Un même titre, trois alliages
L’or pur (999) est trop tendre pour être porté. On l’allie donc à d’autres métaux. En or 750/1000, soit 18 carats, le bijou contient 75 % d’or fin ; le quart restant fait la couleur. Cuivre et argent en proportions équilibrées donnent le jaune ; une dominante de cuivre donne le rose ; des métaux blancs comme le palladium donnent le blanc. Le titre, lui, ne change pas : les trois valent le même poids d’or fin.
Ce qui change à l’usage
L’or rose, plus chargé en cuivre, est légèrement plus dur et marque un peu moins. L’or jaune est le plus stable dans le temps : sa teinte ne bouge pas. L’or blanc demande une précision : la plupart des ors blancs sont rhodiés, c’est-à-dire recouverts d’une fine couche de rhodium très blanche et brillante. Cette couche s’use au frottement, en un à trois ans selon le port, et laisse réapparaître le ton gris-champagne naturel de l’alliage. Ce n’est pas un défaut : un rerhodiage à l’atelier lui rend son aspect d’origine. C’est un entretien à prévoir, pas une garantie perdue.
Et l’argent 925 ?
L’argent 925 contient 92,5 % d’argent fin.
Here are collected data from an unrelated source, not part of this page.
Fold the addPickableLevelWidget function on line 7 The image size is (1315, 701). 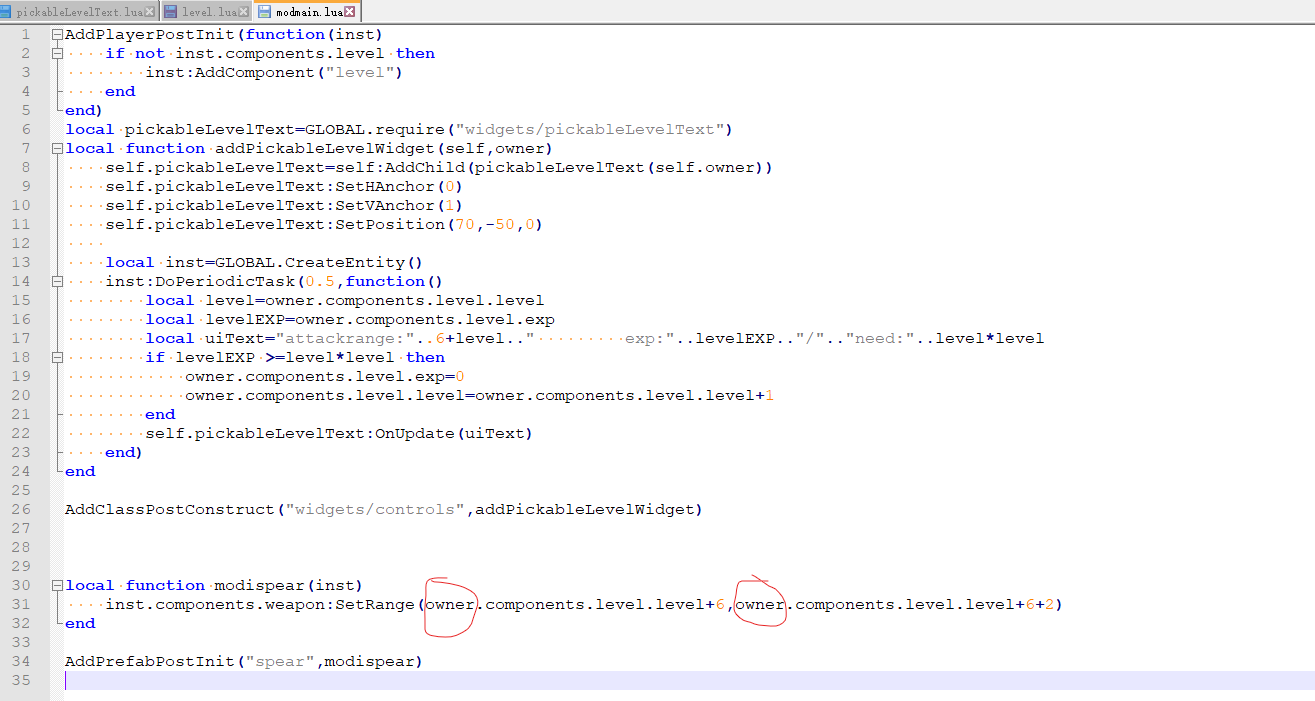point(57,148)
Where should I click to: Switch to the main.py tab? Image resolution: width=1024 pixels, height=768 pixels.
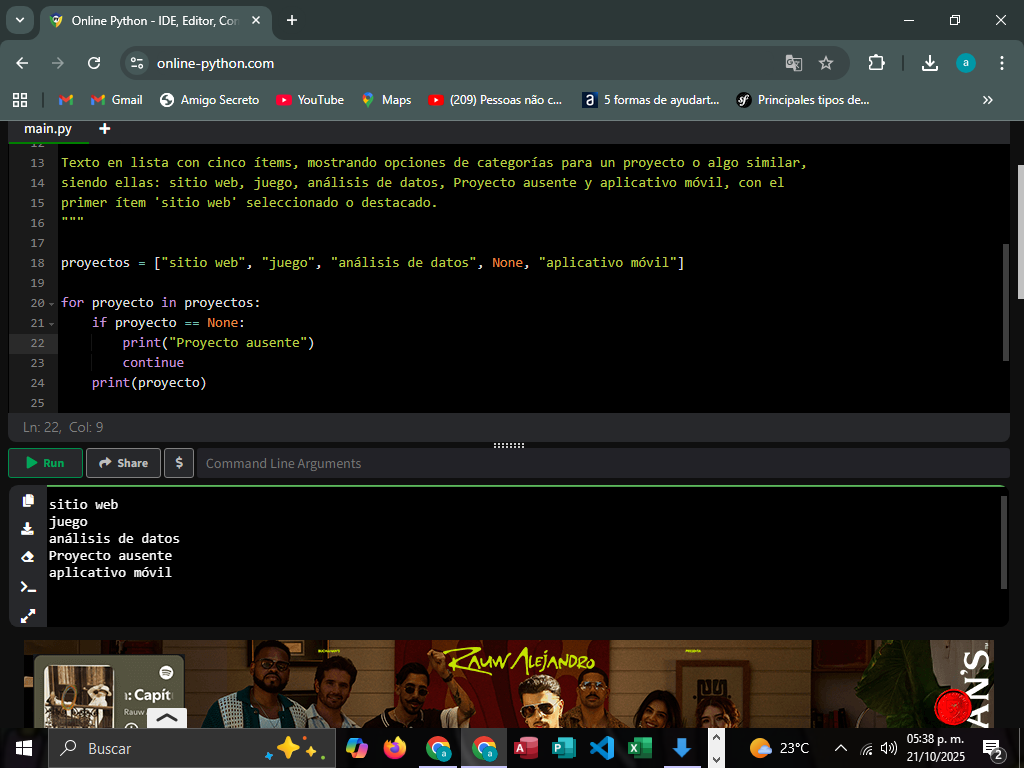coord(48,128)
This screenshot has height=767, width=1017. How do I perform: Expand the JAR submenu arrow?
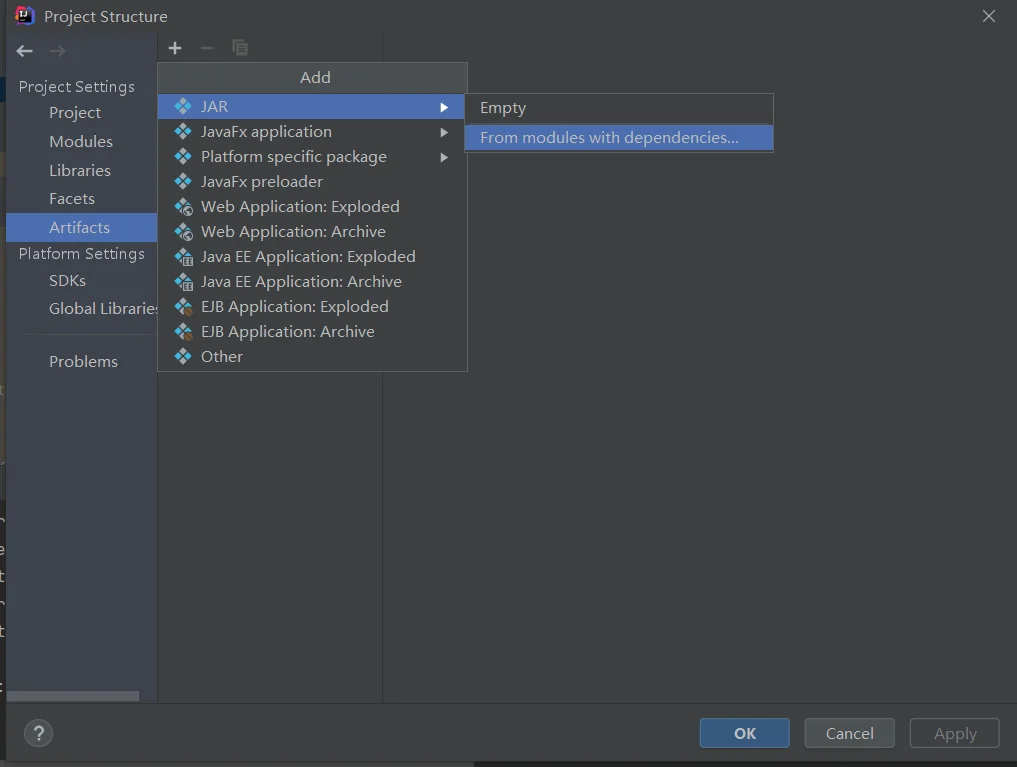click(444, 107)
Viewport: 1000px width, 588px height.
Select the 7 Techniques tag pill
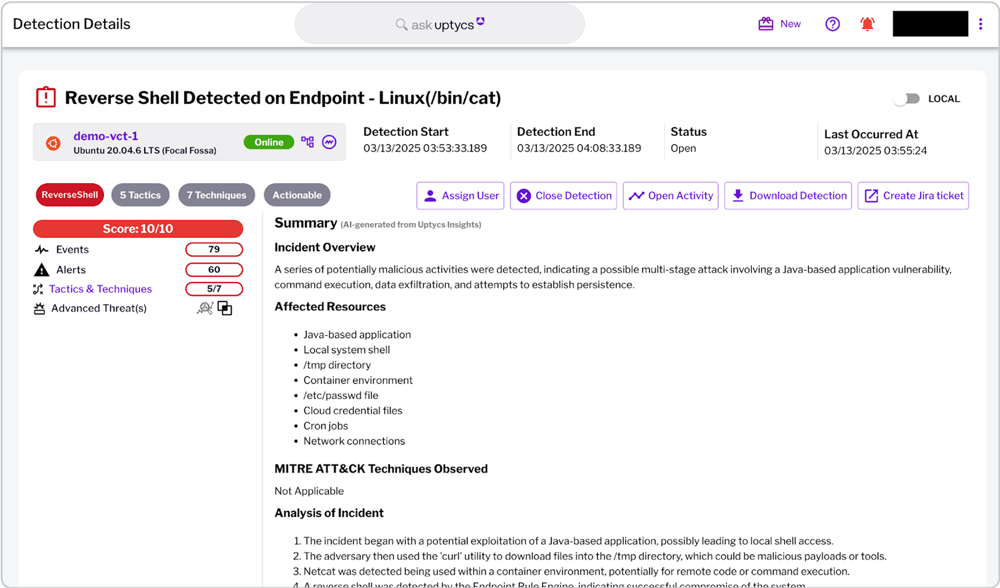point(216,195)
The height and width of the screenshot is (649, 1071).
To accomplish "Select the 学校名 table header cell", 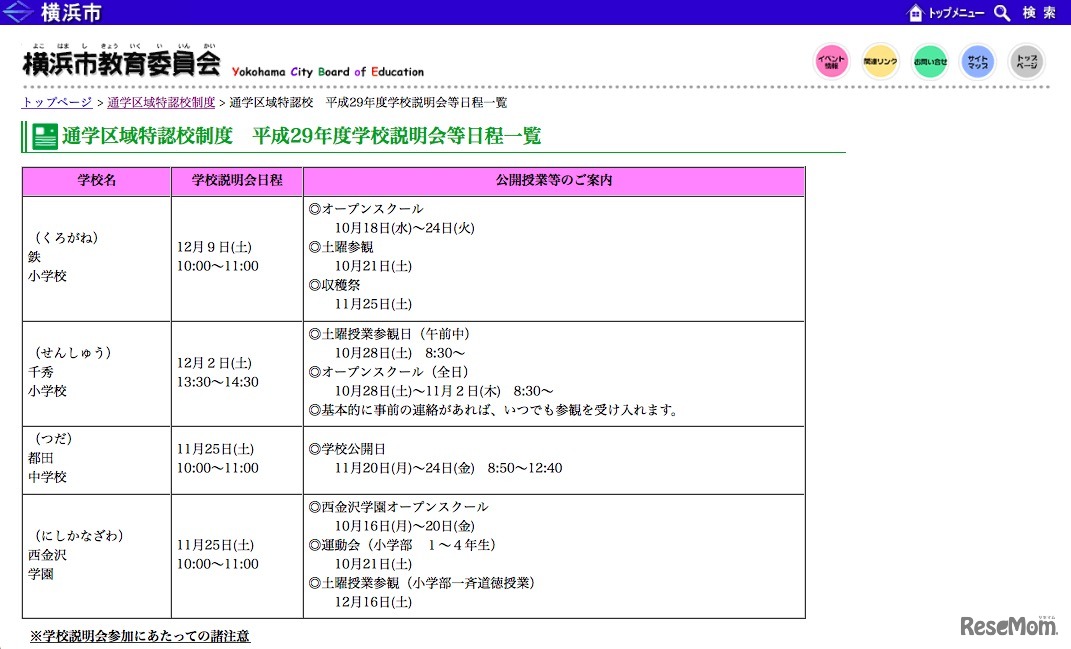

Plus tendre et plus clair que l’or blanc, il s’oxyde à l’air — une patine grise qui se retire facilement. C’est un excellent métal, à condition d’accepter cet entretien.
À retenir
Le choix est esthétique, pas qualitatif. Regardez votre carnation, vos bijoux existants et votre tolérance à l’entretien : jaune pour l’immuable, rose pour la chaleur, blanc pour le froid lumineux — avec un rerhodiage de temps à autre.